A resident was seen by the contracted dental provider at bedside, and the provider recommended clinic follow-up for ultrasonic scaling with deposit remaining. The resident had diagnoses including HTN, vitamin D deficiency, and muscle weakness, and a resident representative later reported that the resident’s gums were very bloody. The DON confirmed that no dental clinic appointment had been made for the recommended follow-up.
A resident with heart failure, stroke, and diabetes had a lump on the gums reported by family, who provided a photo to the social worker. The social worker notified the care team and contacted the dental vendor, and later believed the dentist had evaluated the resident and determined the lump was an extra piece of bone not requiring surgery, while the family felt it impaired chewing and denture use. Documentation produced on request showed that the resident was not actually seen by the dentist, was not on the dentist’s final list, and that only a discussion with the family about a mandibular torus occurred; the form was unsigned and largely blank. The NHA confirmed the dentist never assessed the resident’s mouth, and the dental visit was not entered into the EHR, contrary to the facility’s dental services policy.
A resident with dementia and chronic kidney disease lost an upper denture, which staff documented and searched for but could not locate. Despite a facility policy requiring referral for lost dentures within three days and existing care plan and MD orders for dental consults as needed, a dental referral was not made for over a month, and the resident was not seen by a dentist until later for an impression for a new denture. During this delay, SLP notes documented decreased PO intake, difficulty chewing, diet downgrades to puree and then mechanical soft, and ongoing complaints about inability to chew and dislike of the softer diet. The resident was observed eating without the denture and experienced notable weight loss over this period, while the DON acknowledged an expectation for timely dental consultations for missing dentures.
The facility failed to ensure that dental services and dentist recommendations were provided and implemented for three residents. One resident with dementia and progressive multiple sclerosis had a dental consult recommending a special fluoride gel and an oral surgeon referral, but no corresponding physician orders or nursing review were found. Another resident with vascular dementia and muscle weakness lost upper and lower dentures; although Step 1 of denture replacement was documented and a follow-up was scheduled, no further dental notes appeared in the record despite repeated inquiries from the resident’s representative, and the DON confirmed the dentist had not seen the resident again. A third resident with a neurocognitive disorder and heart failure had a periodic oral exam with a prophylaxis visit scheduled, but no subsequent dental documentation existed, indicating that planned routine dental care was not completed or recorded.
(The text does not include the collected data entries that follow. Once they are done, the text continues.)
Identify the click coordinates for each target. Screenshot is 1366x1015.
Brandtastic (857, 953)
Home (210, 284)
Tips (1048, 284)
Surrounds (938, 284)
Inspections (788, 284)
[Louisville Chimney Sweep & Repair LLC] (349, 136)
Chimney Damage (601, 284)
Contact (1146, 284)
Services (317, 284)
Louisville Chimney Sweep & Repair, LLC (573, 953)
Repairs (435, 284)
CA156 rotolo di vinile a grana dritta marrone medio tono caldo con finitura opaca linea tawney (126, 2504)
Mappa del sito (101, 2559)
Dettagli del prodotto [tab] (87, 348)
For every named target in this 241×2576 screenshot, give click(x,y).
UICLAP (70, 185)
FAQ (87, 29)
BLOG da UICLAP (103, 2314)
A cognitively intact long-term resident with Medicaid coverage reported not having seen a dentist since admission and experiencing tooth pain requiring extraction. Review of records showed no evidence of any dental visits or scheduled routine dental exams from admission through the time of review, and no documentation that the resident refused dental care. A Unit Manager confirmed that the resident had not seen a dentist or had a dental consult and that an appointment was only scheduled after the resident reported tooth pain, indicating a failure to provide routine dental services as required.
A resident with chronic medical conditions and a documented risk for oral health problems did not receive routine dental services as required by facility policy. Review of the clinical record and staff confirmation showed no dental consultations or access to routine or emergency dental care since admission.
A resident with Alzheimer's disease and other mental health diagnoses did not receive timely dental services for denture replacement, despite multiple scheduled visits and documented need for assistance with dentures. The resident missed a key denture fitting appointment, and the dentist was unable to locate her during a scheduled visit, resulting in a delay in necessary dental care.
Two residents who requested or required dental care were not scheduled for dental appointments, despite one having a physician order for a dental consult and the other reporting discomfort with dentures. Staff interviews confirmed the facility did not follow its process for obtaining dental services, resulting in these residents not being seen by the contracted dental provider.
The facility did not provide or obtain necessary dental services for a resident, resulting in a deficiency related to unmet dental care needs.
A resident with multiple medical conditions had all lower teeth extracted and was left without lower dentures for nearly a year, despite repeated documentation by clinical staff and physician orders to follow up with dental services. The resident experienced ongoing eating difficulties and dissatisfaction, and interviews confirmed the delay in receiving dentures.